Daniel Murphy took the baseball world by storm in the 2015 postseason.
Murphy, now a member of the rival Washington Nationals, became a Met hero in the fall classic, hitting seven home runs (six in consecutive games) and walking away with the NLCS MVP award.
After the Mets lost to Kansas City in the World Series (still heartbroken), Murphy was outspoken about staying with the Mets. He wanted to work something out. Besides David Wright, Murphy was the longest tenured player on the Mets. Having been through some awful seasons with this franchise, he wanted to be a part of the turnaround.
The Mets extended their qualifying offer, but nobody expected Murphy to take it. GM Sandy Alderson seemed very comfortable with letting Murph walk. So he did.
Enter Neil Walker.
Born and raised in the beautiful suburbs of Pittsburgh, Neil Walker has always been a fan favorite. Nicknamed, “The Pittsburgh Kid,” Walker climbed his way through the Pirates’ farm system and earned himself a September call-up in 2009.
A career .272 hitter, Walker brings toughness, awareness and a high very high baseball IQ to the big apple.
As a college student in the Pittsburgh area, I’ve seen firsthand what Walker brings to the table.
He isn’t overly flashy with the glove, but he will make all of the plays he is suppose to make. His range isn’t the best because of his big body frame, but he is a sound defender who is very good at turning the double play. Defensively, he is an upgrade from Daniel Murphy.
Walker, drafted as a catcher and later converted to a middle infielder won the Silver Slugger at second base in 2014 after clobbering 23 homers. The guy is an above-average athlete. Out of high school, Walker received a scholarship offer from Georgia Tech to play football. He was a three-sport athlete who excelled at pretty much everything.
The one knock on Walker has been his ineffectiveness in the postseason.
He compiled two hits and one RBI in the first ever, “win or go home” wild card game in 2013. Since then, the Pirates have played in a five-game series vs. the Cardinals, and two more wild card games. He is hitless in those seven games.

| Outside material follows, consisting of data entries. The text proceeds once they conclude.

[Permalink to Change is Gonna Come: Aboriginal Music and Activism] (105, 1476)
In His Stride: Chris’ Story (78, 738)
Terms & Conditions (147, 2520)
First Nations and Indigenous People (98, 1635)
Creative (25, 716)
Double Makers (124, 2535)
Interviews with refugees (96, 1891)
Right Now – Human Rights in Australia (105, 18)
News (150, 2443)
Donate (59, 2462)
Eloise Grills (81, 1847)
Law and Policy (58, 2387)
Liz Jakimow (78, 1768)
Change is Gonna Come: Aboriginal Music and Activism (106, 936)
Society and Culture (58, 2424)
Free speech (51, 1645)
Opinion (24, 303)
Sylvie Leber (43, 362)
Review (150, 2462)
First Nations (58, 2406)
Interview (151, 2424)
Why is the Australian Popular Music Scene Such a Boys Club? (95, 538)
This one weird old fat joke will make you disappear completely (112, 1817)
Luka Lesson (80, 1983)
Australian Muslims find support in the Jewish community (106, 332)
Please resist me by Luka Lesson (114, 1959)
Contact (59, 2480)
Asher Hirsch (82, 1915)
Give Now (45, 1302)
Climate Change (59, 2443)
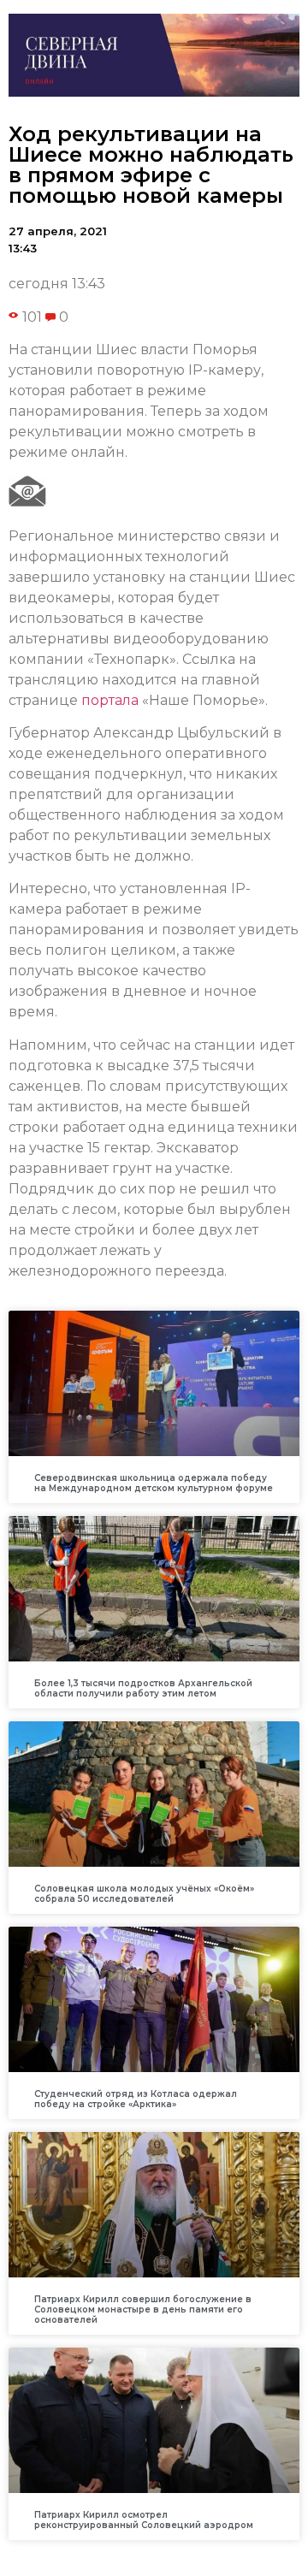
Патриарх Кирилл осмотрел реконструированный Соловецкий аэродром (143, 2520)
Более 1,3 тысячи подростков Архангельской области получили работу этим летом (143, 1688)
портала (110, 700)
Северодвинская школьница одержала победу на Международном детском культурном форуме (153, 1483)
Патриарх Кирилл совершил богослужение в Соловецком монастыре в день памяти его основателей (143, 2309)
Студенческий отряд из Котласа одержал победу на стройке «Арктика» (135, 2099)
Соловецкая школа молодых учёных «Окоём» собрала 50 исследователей (144, 1893)
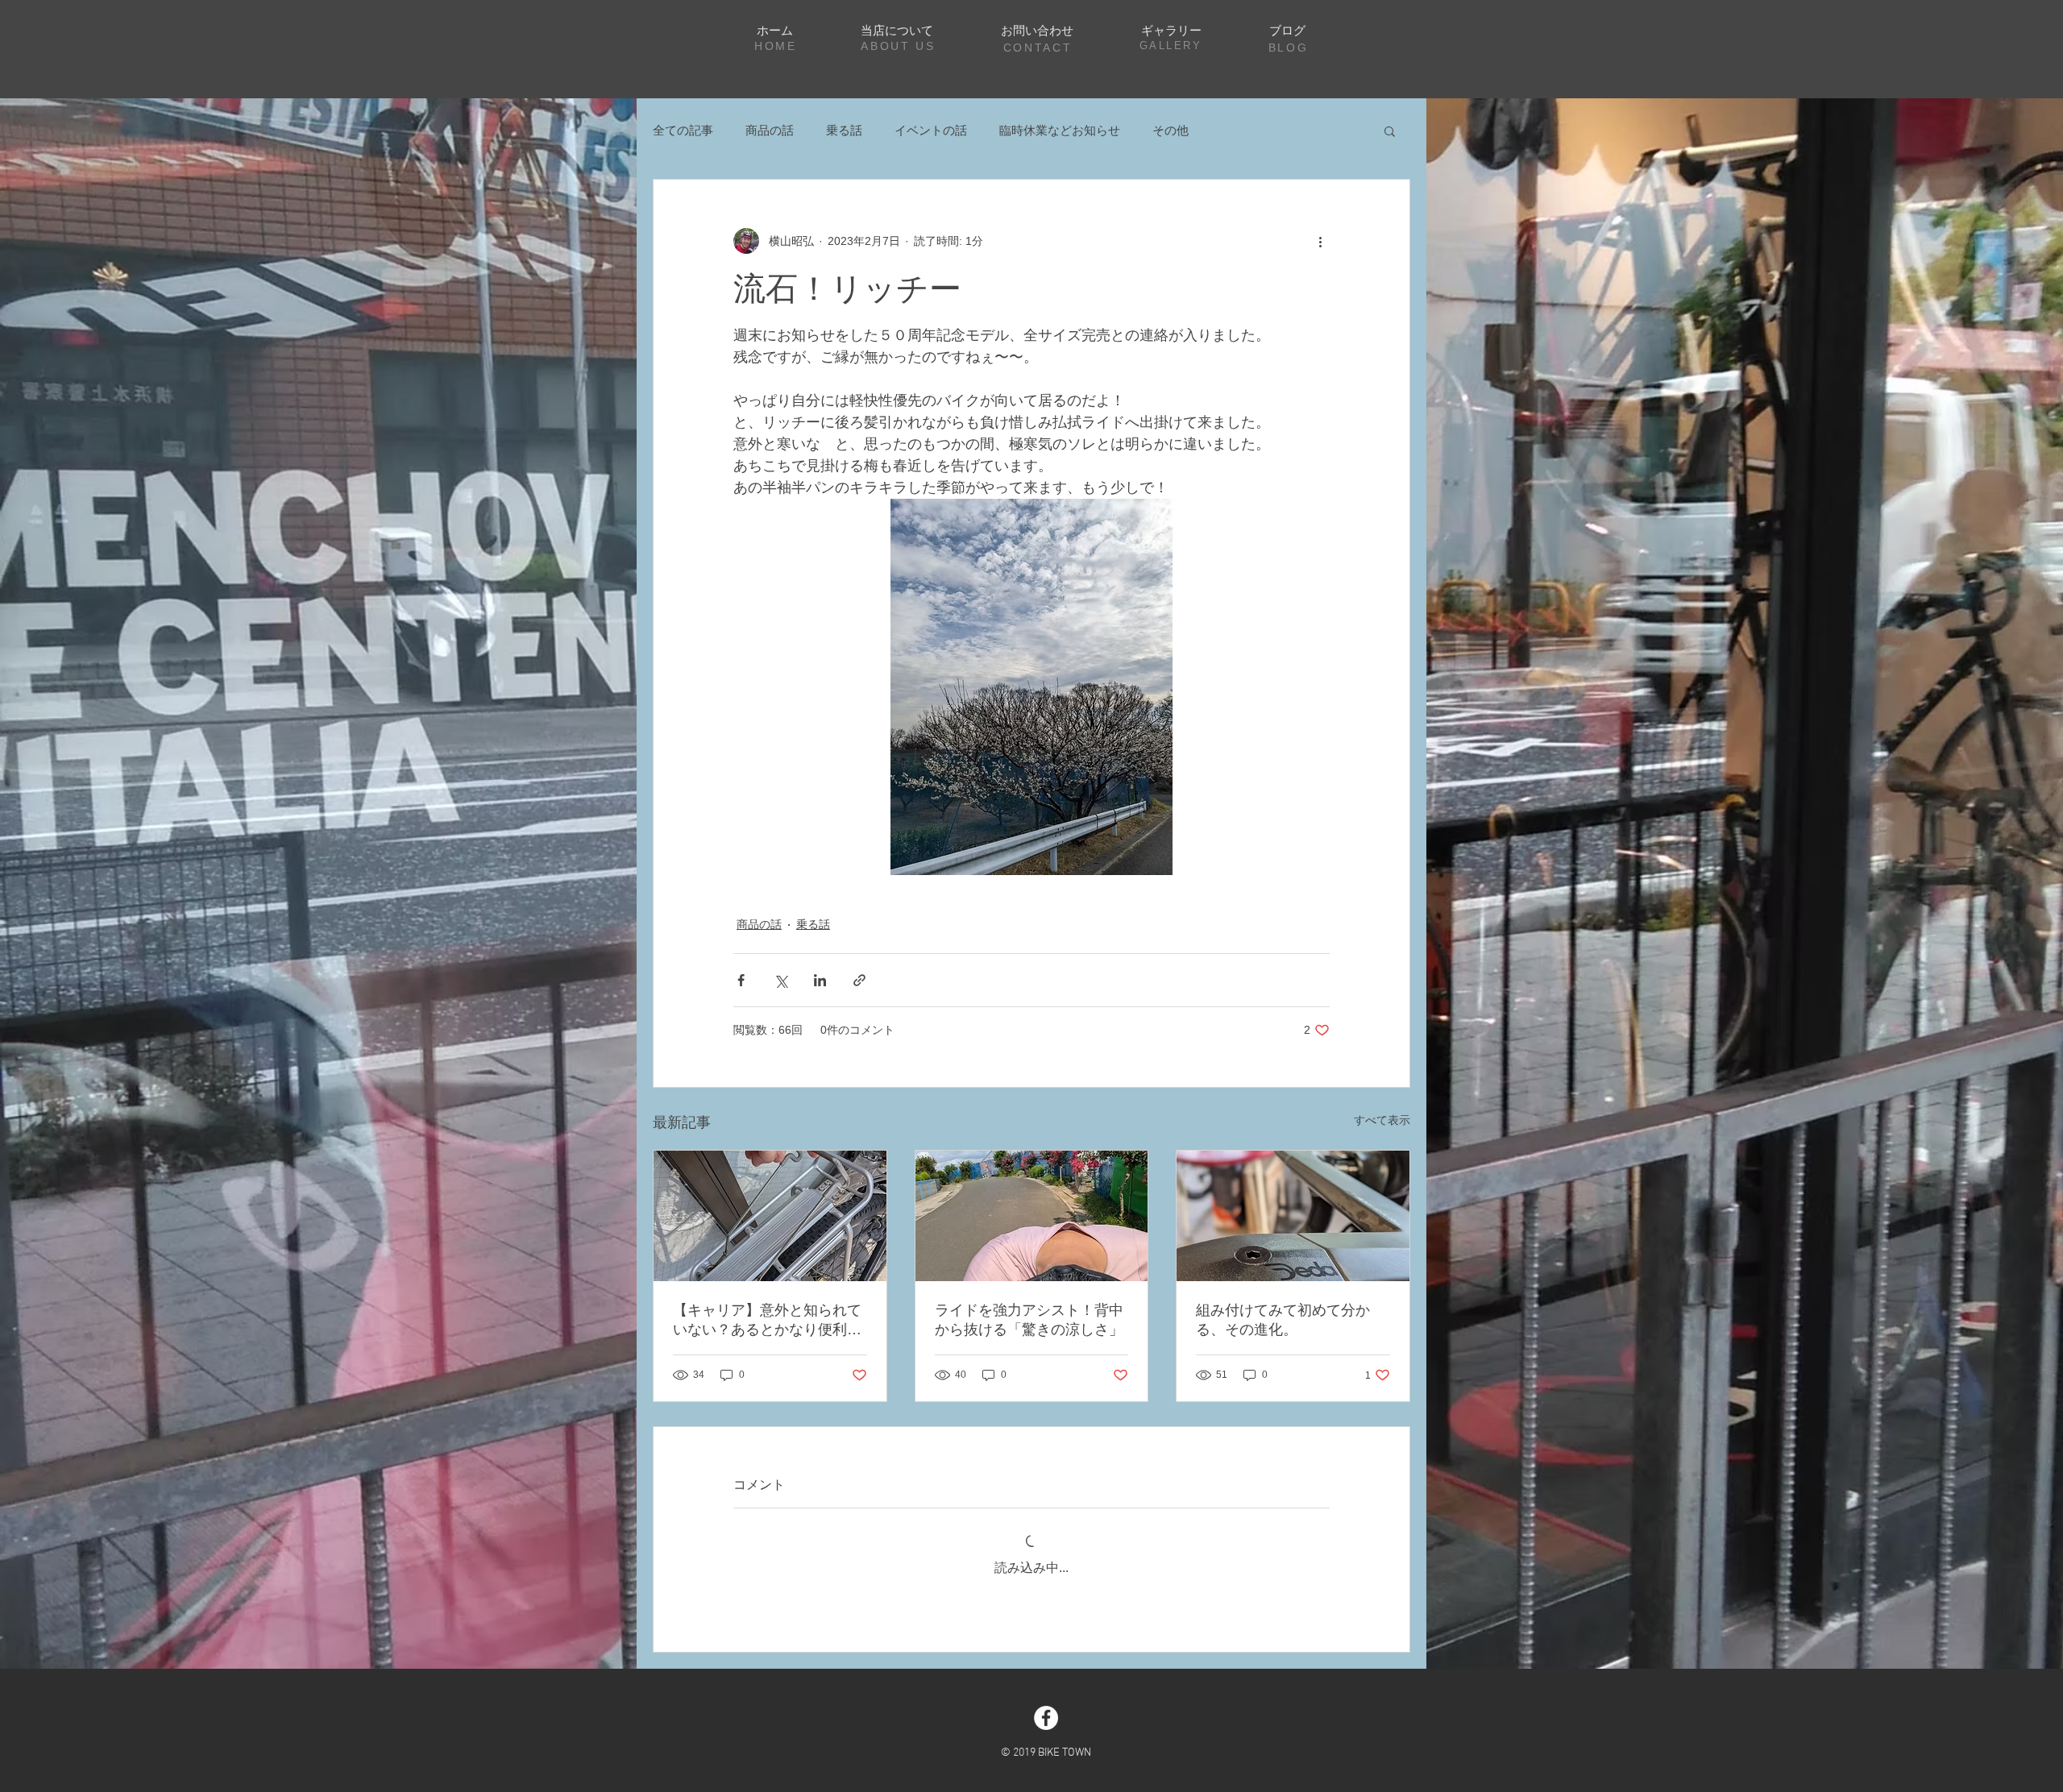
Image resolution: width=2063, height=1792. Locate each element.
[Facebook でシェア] (741, 980)
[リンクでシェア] (859, 980)
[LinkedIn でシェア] (820, 980)
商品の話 (769, 130)
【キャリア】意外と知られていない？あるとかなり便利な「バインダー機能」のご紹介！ (767, 1320)
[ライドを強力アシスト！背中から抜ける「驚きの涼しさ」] (1031, 1216)
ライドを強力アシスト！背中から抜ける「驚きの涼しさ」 (1029, 1320)
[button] (1389, 130)
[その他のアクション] (1320, 241)
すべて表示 (1382, 1120)
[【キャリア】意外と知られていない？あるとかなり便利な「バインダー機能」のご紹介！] (770, 1216)
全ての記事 (683, 130)
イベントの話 (931, 130)
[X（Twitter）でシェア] (780, 980)
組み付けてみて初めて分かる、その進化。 (1283, 1320)
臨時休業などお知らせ (1059, 130)
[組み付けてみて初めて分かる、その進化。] (1293, 1216)
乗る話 (844, 130)
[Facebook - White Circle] (1046, 1718)
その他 (1170, 130)
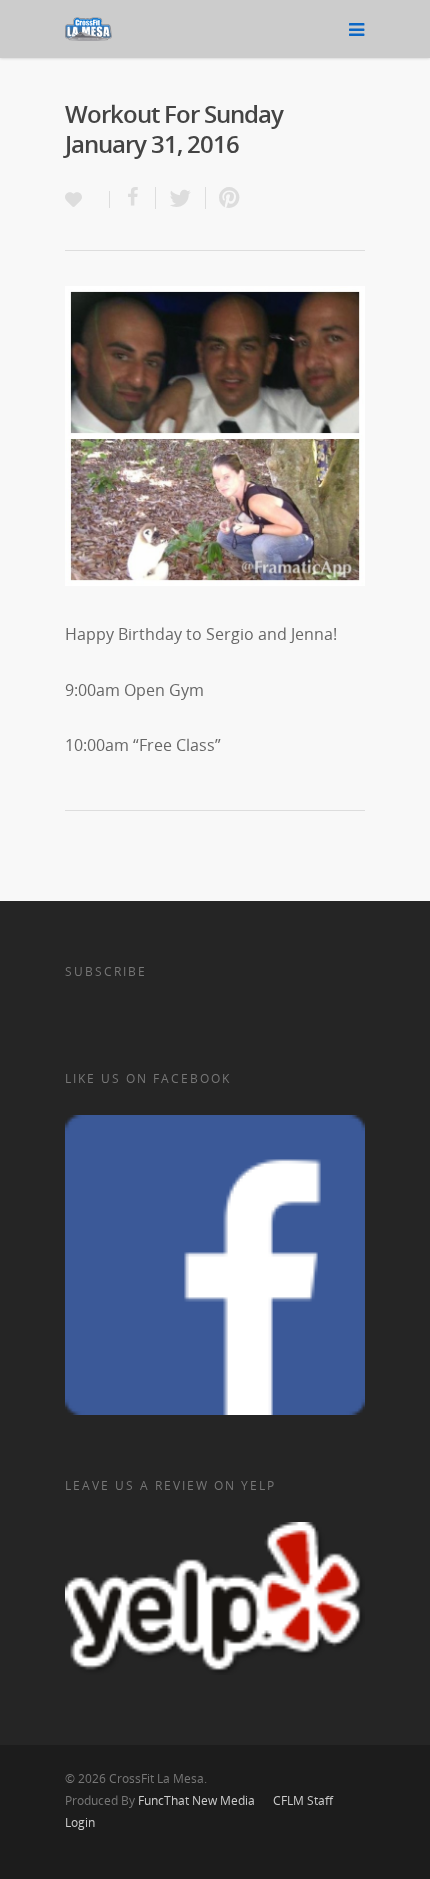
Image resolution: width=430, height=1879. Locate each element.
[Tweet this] (181, 198)
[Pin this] (225, 198)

However, I think it is unfair to call him a “poor postseason player” because it is hard to get into any kind of groove in one game. The Pirates have also faced some pretty good pitchers in those wild card games. Their offense as a whole struggled to get going, so it wasn’t like Walker was the only one not producing at the plate.
Walker vs. Murphy:
Murph’s hot streak in the playoffs was insane. So insane that it may never happen again. He isn’t really a home-run hitter, compared to Walker, who is one of the better power-hitting second basemen in baseball.
The point is, while all Mets fans will forever be grateful to Daniel Murphy, Neil Walker is a more reliable player.
When you talk about a complete baseball player, with good offense and defense, Neil Walker fits that mold. So Mets fans…meet your new second baseman!
When Walker was a kid playing little league, he was primarily a left-handed hitter.
Opposing parents and coaches feared for their kids’ safety due to Walker’s power and ability to handle the bat.
At one point, it became a serious safety issue; so they made him switch; They made him bat right-handed, because he ‘hit the ball too hard from the left side’.
Baseball runs in his family and from such a young age, he always showed he had a knack for the game.